Stockholm'ün hayran kaldığım modern sanat müzesi Moderna Museet'in 2 Ekim 2010 - 9 Ocak 2011 tarihleri arasında evsahipliği yaptığı sergi, "Moderna-Utställningen" (The Moderna Exhibition), çağdaş İsveç sanatının en iyi örneklerini bir araya getirmişti. Müzenin, ilkini 2006'da düzenlediği ve bundan böyle geleneksel olarak 4 yılda bir düzenleyeceği serginin bu ikincisinde; aralarında İsveç'te yaşayan uluslararası ve yabancı ülkelerde yaşayan İsveçli sanatçıların da bulunduğu toplam 54 sanatçının eserleri sergileniyor.

Sergi eserlerinin yanısıra gerek küratörü Fredrik Liev'in yerinde seçimleriyle, gerekse (ücretsiz dağıtılan) 180 sayfayı aşan muazzam kataloğu ile de sanatseverlerin gözlerini kamaştıracak nitelikte. Serginin sorduğu "What is the role of contemporary artist? Is it even possible to talk about 'Swedish contemporary art' in an increasingly globalised world? And if so, what does it mean?"* soruları ise modern sanatın globalleşen dünya ile birlikte gelmeye başladığı noktayı sorgulaması açısından dikkat çekici.

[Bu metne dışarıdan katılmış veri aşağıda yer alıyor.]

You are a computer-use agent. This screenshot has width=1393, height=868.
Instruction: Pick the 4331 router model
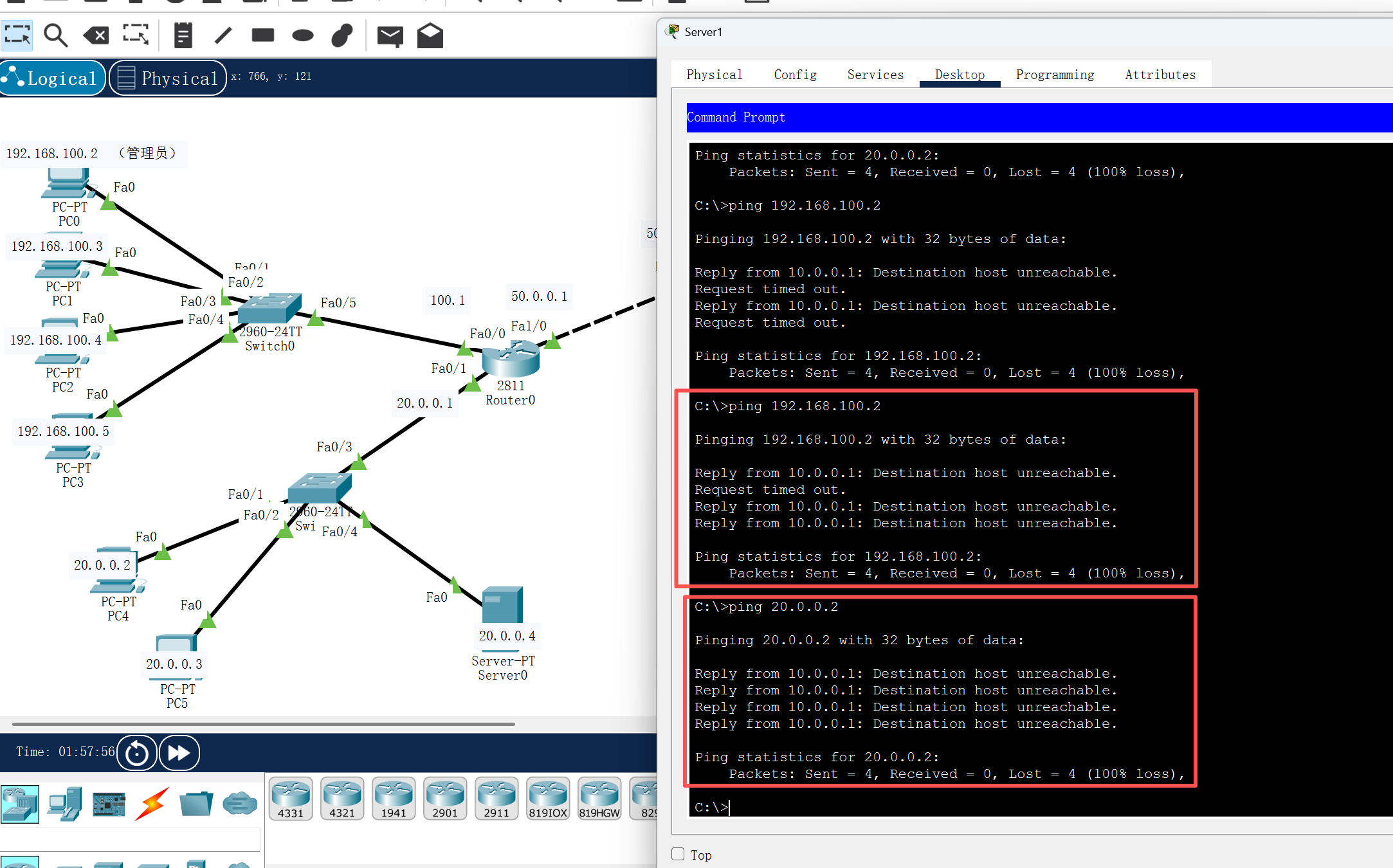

Sergilenen fotoğraflardan enstalasyonlara, tablolardan videolara birçok eser arasından özellikle üçü dikkatimi çekti. Tuvallere 2007'den bu yana sürekli dev çikolatalar boyayan Viktor Kopp; çikolata ve kapılar, gerçek ve gerçekdışı arasında gidip gelmenizi sağlıyor. (Yanda "Choklad" (2009)) Olav Westphalen imzalı (yukarıda) "Drums" (2010), iki renkli petrol varili ve onlardan sızan petrolden oluşan bir pop-art heykel. Westphalen, modern çağın başarısızlıklarına petrol referansı ile değinmekle kalmamış; heykelini petrol ile aynı elementten gelen elmas reklamları çizimleri ile de tamamlamış. (DeBeers (2010), Cartier (2010)). Son olarak, bence sergideki en etkileyici eser olan Runo Lagomarsino'nun enstalasyonu "Las Casas Is Not a Home" (2008-2010)... Bir duvar boyunca uzanan raflar, rafların üzerinde onlarca farklı obje, objelerin üzerinde yazılar, rafların arasındaki çerçevelerde fotoğraflar. Kültürlerin yok edilmesi, kolonizasyon, asimilasyon, farklı olanın dışlanması/küçümsenmesi gibi birçok konuda sembolik anlamlar taşıyan obje ve metinler ile büyük laflar etmiş sanatçı. Hele metinler arasında öyle ikisi vardı ki, hem yüzümde bir gülümsemeye hem de kafamda bolca düşünceye neden oldu: "Geometry is hope."** ve "If you don't know what the South is, it's simply beacuse you are from the North."***

2014'teki sergide yine Stockholm'ü ziyaret eder miyim bilinmez, fakat Moderna-Utställningen sayesinde karşılaştığım bu 3 sanatçıyı çoktan bir köşeye not ettim bile.

Sırada: Nationalmuseum, Stockholm

*"Çağdaş sanatçının görevi nedir? Hem zaten gittikçe globalleşen bir dünyada 'İsveç çağdaş sanatı'ndan bahsetmek mümkün müdür? Mümkünse, ne anlama gelmektedir?" / **"Geometri umuttur." / ***"Eğer Güney'in ne olduğunu bilmiyorsanız, bu Kuzey'den olduğunuz içindir."